„Terpenije“, antwortete Angela Merkel einmal auf die Frage, was ihr liebstes russisches Wort sei. Die deutsche Altkanzlerin spricht recht gut russisch, sie hat es in der DDR von Soldaten gelernt. Auch mit Wladimir Putin soll sie in dessen Muttersprache parliert haben. Dass ihr liebstes Wort übersetzt „Geduld“ oder „Leidensfähigkeit“ heißt, wird kein Zufall sein. Merkel galt lange als die Putin-Kennerin schlechthin. Nicht wegen ihrer Sprachkenntnisse, sondern eben wegen dieser Terpenije. Sie hatte das Sitzfleisch, um Krisen zu überstehen. Und gönnte auch anderen Siege. Das machte sie im Westen zu jener Person, die Putin am besten einbinden konnte.
Das dachte man zumindest, bis am 24. Februar russische Panzer in die Ukraine rollten. Nicht nur die SPD – Stichwort Gerhard Schröder –, sondern auch die CDU arbeitet sich seither an ihrem Erbe ab. Friedrich Merz, jetzt CDU-Chef, sprach gar von einem „Scherbenhaufen der deutschen und europäischen Außen- und Sicherheitspolitik der letzten Jahrzehnte“.
Profiliert sich Merz, Merkels alter Intimfeind, nur auf ihre Kosten? Oder hat sie Putin tatsächlich mit Beschwichtigungen den Boden für seinen Feldzug bereitet?
Beginnen muss man diese Spurensuche beim NATO-Gipfel in Bukarest im April 2008. Putin polterte damals bereits, dass die Ukraine „kein Staat“, das halbe Land ohnehin „ein Geschenk Russlands“ sei. Merkel widersetzte sich dennoch den Bitten der Osteuropäer und von US-Präsident Bush, die Ukraine und Georgien schnellstens in die NATO aufzunehmen. Ein erster Kardinalfehler?
Ob die NATO-Mitgliedschaft Putin tatsächlich von einem Einmarsch abgeschreckt hätte, ist schwer zu beurteilen. Merkel begründete ihr Zögern damit, dass die Ukraine zu instabil, der russische Einfluss zu groß sei. Ex-NATO-Generalsekretär Anders Fogh Rasmussen nannte das einen „historischen Fehler“, ebenso Tschechiens Ex-Außenminister Karel Schwarzenberg. Merkels Handeln habe „Russland darin bestärkt, bald Tatsachen zu schaffen“, sagte er 2008.

* * * * * * *

▸ **Aufgaben**:
**a)** Geben Sie aus dem Text über Merkel und Putin alles von „Profiliert sich Merz, Merkels“ bis hinunter zu „seinen Feldzug bereitet?“ wortgetreu wieder.
**b)** Prüfen Sie, ob die folgenden Aussagen mit dem Text über Merkel und Putin übereinstimmen. Antworten Sie jeweils mit Ja oder Nein und belegen Sie dies mit einem wörtlichen Zitat aus dem Text.
(i) Merkel hat Russisch in der DDR von Soldaten gelernt.
(ii) Merkel unterstützte in Bukarest die rasche NATO-Aufnahme der Ukraine und Georgiens.
(iii) Der NATO-Gipfel in Bukarest fand im April 2008 statt.
**c)** Setzen Sie den Text über Merkel und Putin im Anschluss an seinen letzten Satz fort.

▸ **Inhalt des Datensatzes**:
* * * * * * *

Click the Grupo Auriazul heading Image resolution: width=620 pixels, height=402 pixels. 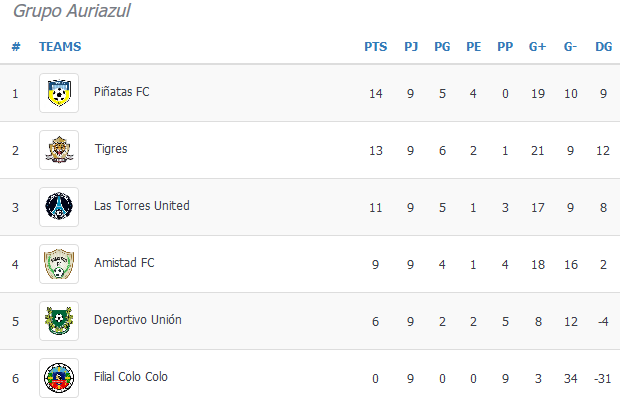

* * * * * * *

▸ **Lösungen in Reihenfolge**:
**a)**
Profiliert sich Merz, Merkels alter Intimfeind, nur auf ihre Kosten? Oder hat sie Putin tatsächlich mit Beschwichtigungen den Boden für seinen Feldzug bereitet?

**b)**
(i) Ja: „sie hat es in der DDR von Soldaten gelernt“
(ii) Nein: „Merkel widersetzte sich dennoch den Bitten der Osteuropäer und von US-Präsident Bush, die Ukraine und Georgien schnellstens in die NATO aufzunehmen“
(iii) Ja: „beim NATO-Gipfel in Bukarest im April 2008“

**c)**
Die Geschichte sollte ihm recht geben. Der NATO-Gipfel war Auftakt einer Reihe russischer Aggressionen. Nur wenige Monate danach marschierte Moskau in Georgien ein, 2014 verleibte man sich die Krim ein und eröffnete den Krieg im Donbass; 14.000 Tote sollten folgen.
Radikalisierung
Dass Putins Radikalisierung Merkel nicht von ihrer Politik abbrachte, sehen ihre Kritiker heute als zweiten großen Fehler. Nur ein Jahr nach dem Georgien-Krieg genehmigte Berlin die Gaspipeline Nord Stream 1; der Konflikt in Georgien wurde eingefroren. Nord Stream 2 hob sie mit Putin 2015 aus der Taufe – kurz nach der ersten „Spezialoperation“ auf ukrainischem Boden.
Die schiefe Optik argumentierte Merkel pragmatisch weg. Beim Bau der Mauer hätten die USA auch nicht eingegriffen, um keine Eskalation zu provozieren. Ähnlich ungerührt ihre Reaktion, als sie Putins Intimfeind Alexej Nawalny 2020, nach dessen Vergiftung durch den Kreml, in der Berliner Charité besuchte. Nord Stream bliebe „erst mal unberührt“, sagte sie da.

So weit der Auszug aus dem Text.